Gli asparagi di qualità crescono al meglio in terreni attentamente selezionati; devono essere sabbiosi e ricchi di humus, scaldarsi velocemente e garantire una crescita dritta. A Terlano e dintorni la coltivazione degli asparagi è favorita non solo da questo tipo di terreno ma anche da un elevato numero di ore di sole: qui, infatti, si registrano in media 300 giorni di sole l’anno e precipitazioni ridotte, attorno ai 560 millimetri. Oltre a queste condizioni ideali, i coltivatori di asparagi regolano la temperatura dei campi grazie a speciali teli protettivi; a protezione dal calore più intenso vengono utilizzati inoltre dei panni umidi.
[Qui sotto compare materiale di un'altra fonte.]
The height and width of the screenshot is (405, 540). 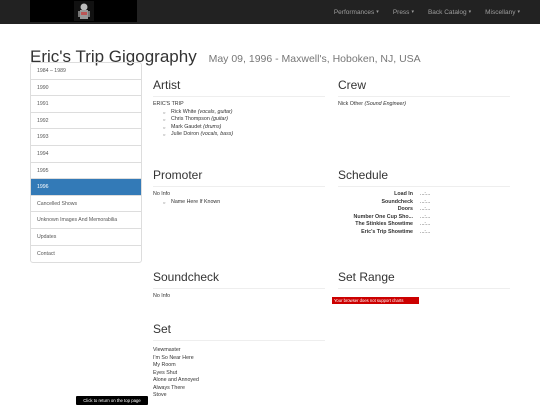 I want to click on sidebar-item-contact: Contact, so click(x=86, y=254).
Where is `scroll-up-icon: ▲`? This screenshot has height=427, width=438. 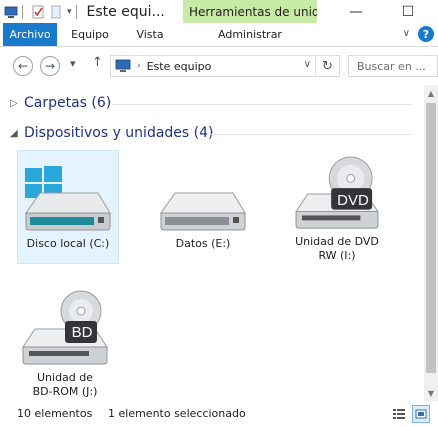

Gli asparagi non sono solo gustosi ma anche, e soprattutto, assai salutari: oltre a una serie di importanti elementi nutritivi e vitamine contengono infatti l’acido aspartico, già noto fin dall’antichità e ottimo per depurare l’organismo. Il suo consumo stimola l’attività renale e contribuisce alla pulizia della pelle.